▶ _Page text_:
↓
Agree in politics competing with technology.

It is a natural outcome though, as society struggles to sustain institutions, keep the fragile web of trust together, innovate to deliver cool new stuff, and regulate the innovation so we don't kill people or suddenly have nothing to do.

Mustachianism is a good force, because it teaches resilience and self reliance.

Most people are not futurists, in the sense that they are not anticipating the inevitable technology changes and therefor preparing.  They react.  This includes, surprisingly, most CEOs.  I find it frustrating that throughout my career the future has seemed so obvious, but few executives I tried to advise would prepare.  Outside of the occasional Bill Gates or Steve Jobs, most will try to put up human barriers (aka politics) to try to maintain stability.  People like stability.

So we want a stable fed/traditional banking system because it has served us reasonable well for a few hundred years.  Money = trust, so you must have a trusted intermediary to set the coin.  We have learned this since money was invented.  The threat to the trust comes from fear, fraud, or fundamentals.  Fear is a mass psychology issue, fundamentals are true economic factors (like a country printing too much money for its economy to absorb), fraud a technology one.
↑
▶ _Extracted records_:
↓
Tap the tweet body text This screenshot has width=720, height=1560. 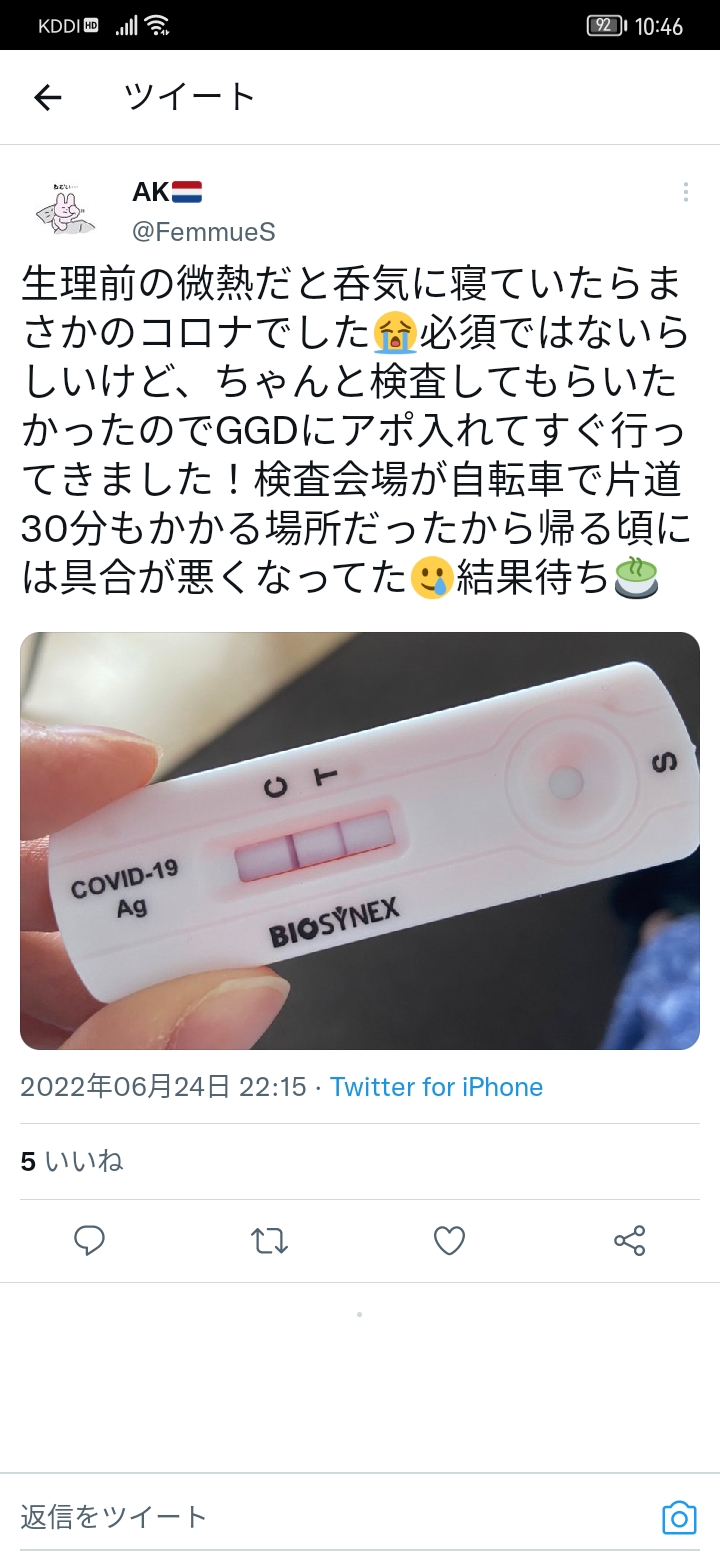coord(355,430)
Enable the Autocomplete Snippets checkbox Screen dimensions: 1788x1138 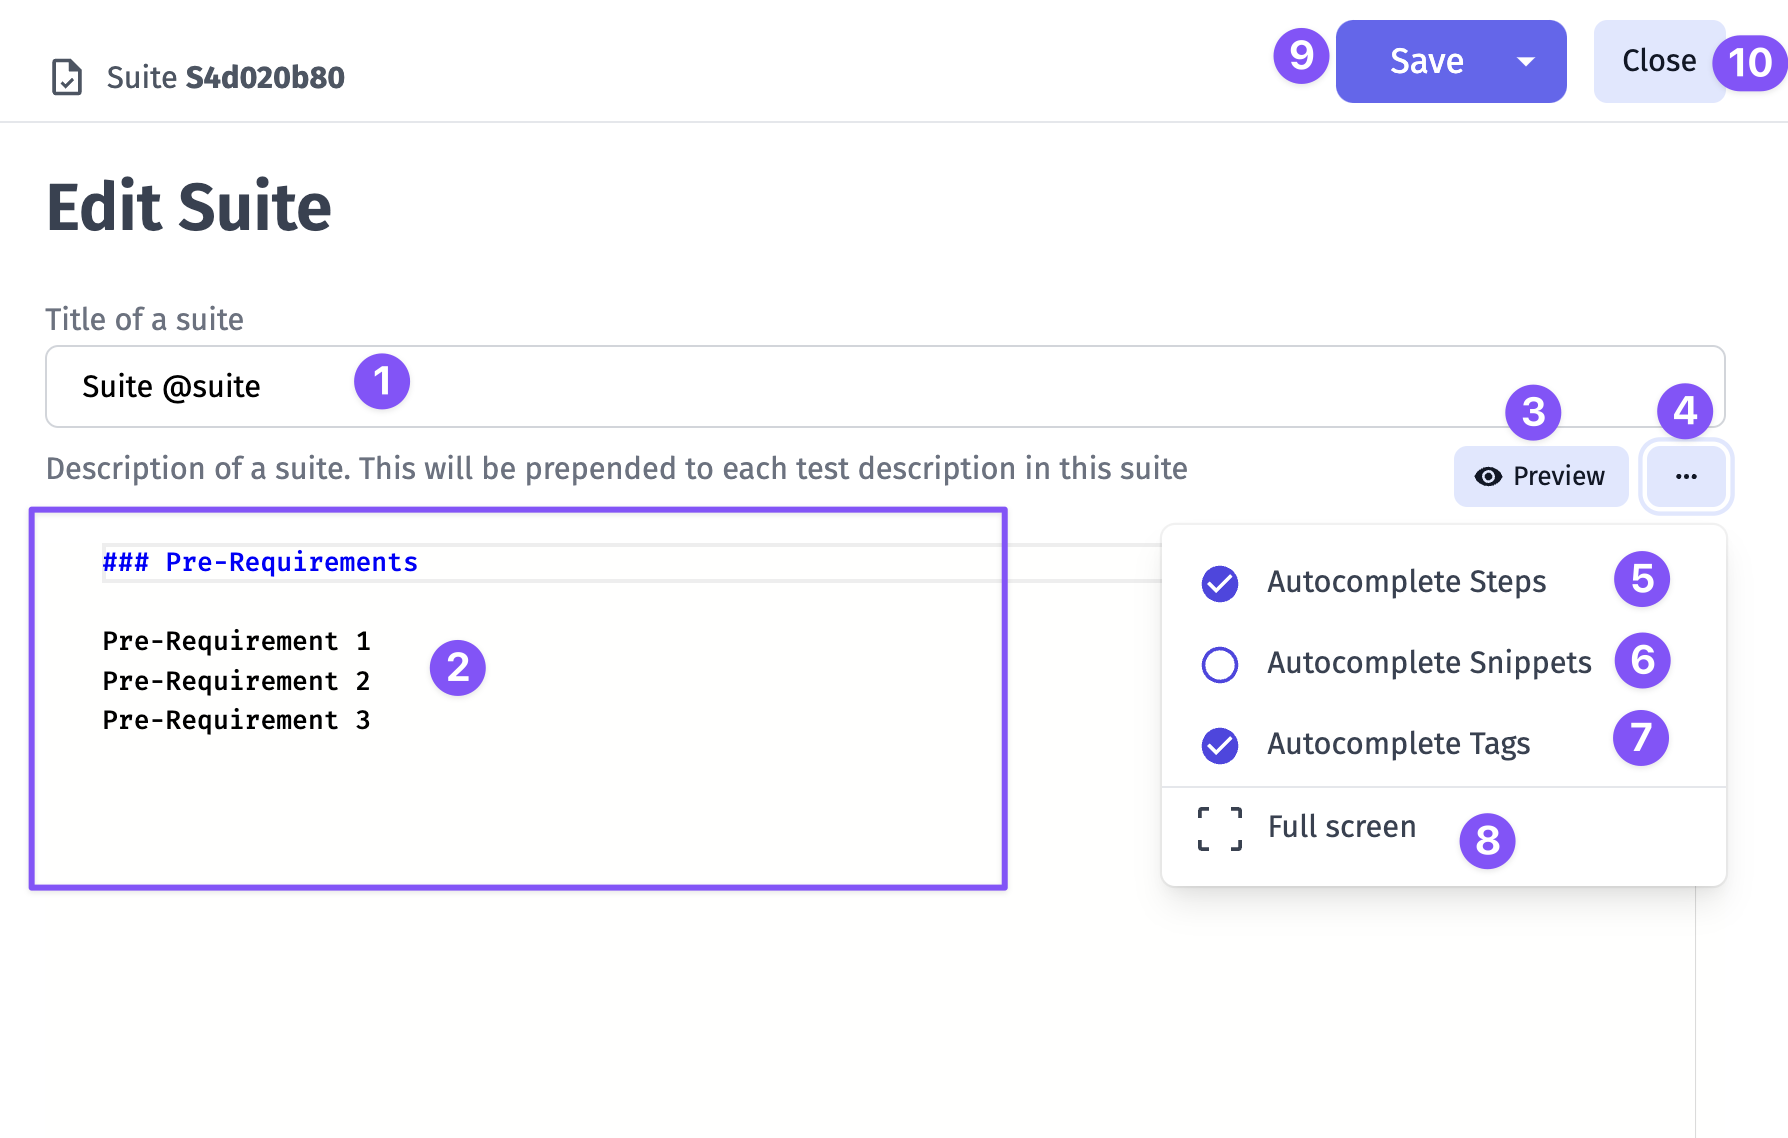(x=1220, y=665)
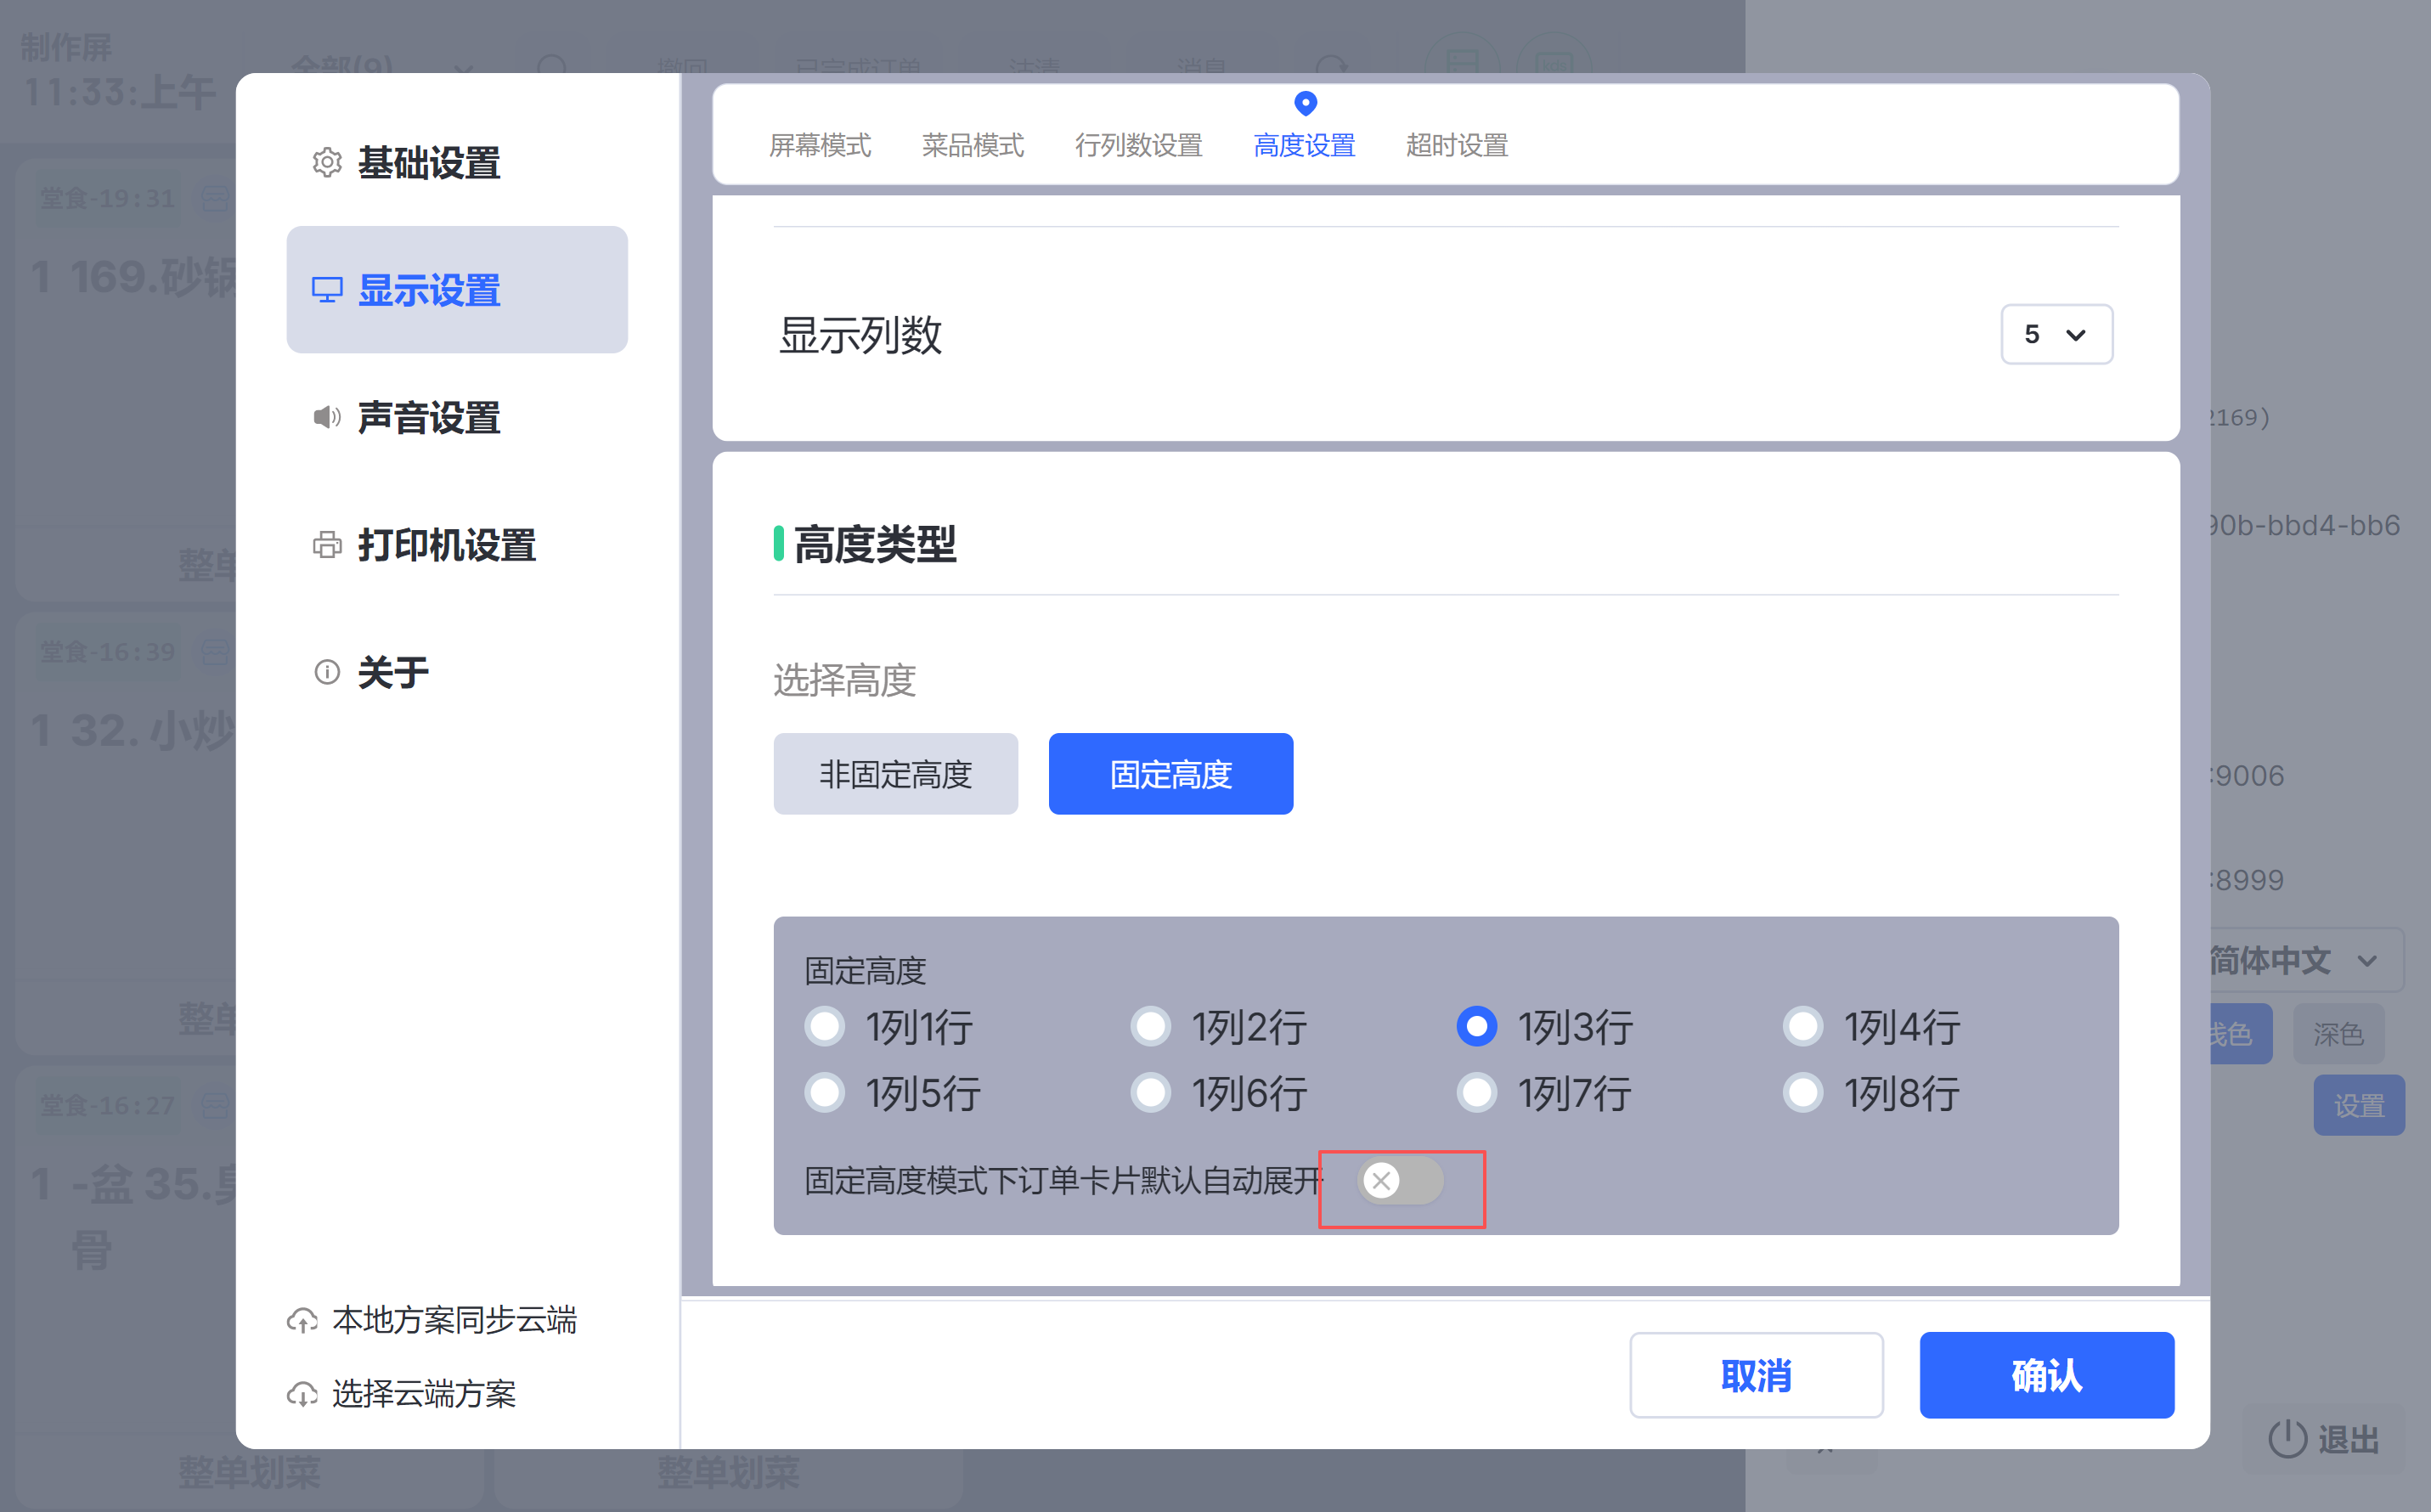The image size is (2431, 1512).
Task: Choose the 1列2行 fixed height option
Action: point(1151,1026)
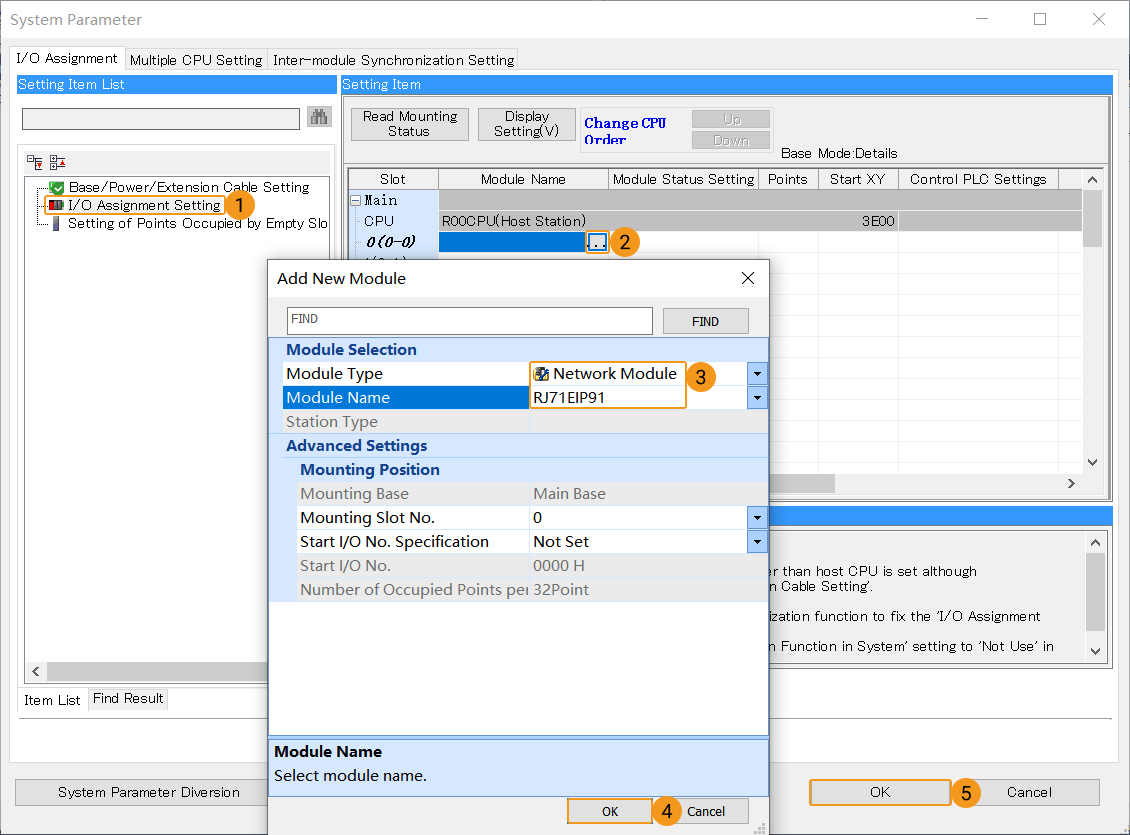The height and width of the screenshot is (835, 1130).
Task: Click the Network Module type icon
Action: (x=541, y=374)
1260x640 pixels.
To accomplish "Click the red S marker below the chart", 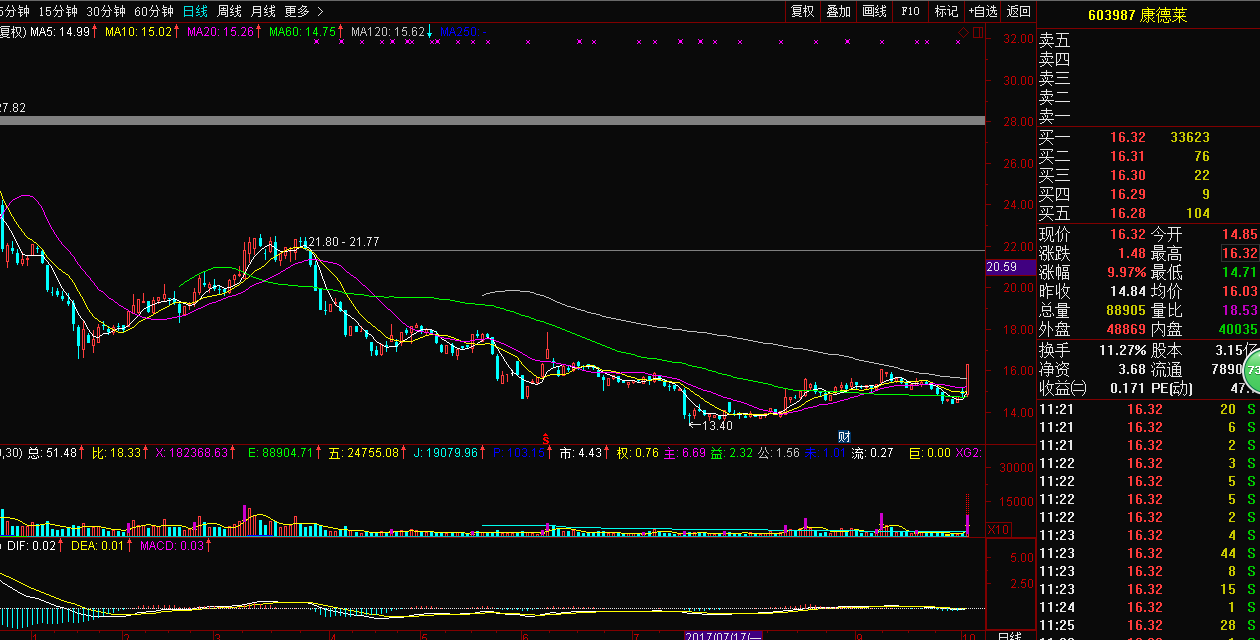I will (x=546, y=438).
↑
▶ _To-do list_:
1 – According to the comment on technology and banking, why is Mustachianism a good force?
2 – Repeat the comment on technology and banking word for word, starting with "It is a natural" and going on through "and self reliance.".
3 – For each statement, say yes or no as to whether the comment on technology and banking agrees with it, and quote the words that decide it.
(a) Most CEOs are futurists who prepare for technology changes.
(b) Fraud is described as a technology threat to trust.
(c) The traditional banking system has served us reasonably well for a few thousand years.
Answer from the comment on technology and banking only, not from the entries.

▶ _The results_:
1 – Because it teaches resilience and self reliance.

2 –
It is a natural outcome though, as society struggles to sustain institutions, keep the fragile web of trust together, innovate to deliver cool new stuff, and regulate the innovation so we don't kill people or suddenly have nothing to do.

Mustachianism is a good force, because it teaches resilience and self reliance.

3 –
(a) No: "This includes, surprisingly, most CEOs."
(b) Yes: "fraud a technology one."
(c) No: "it has served us reasonable well for a few hundred years."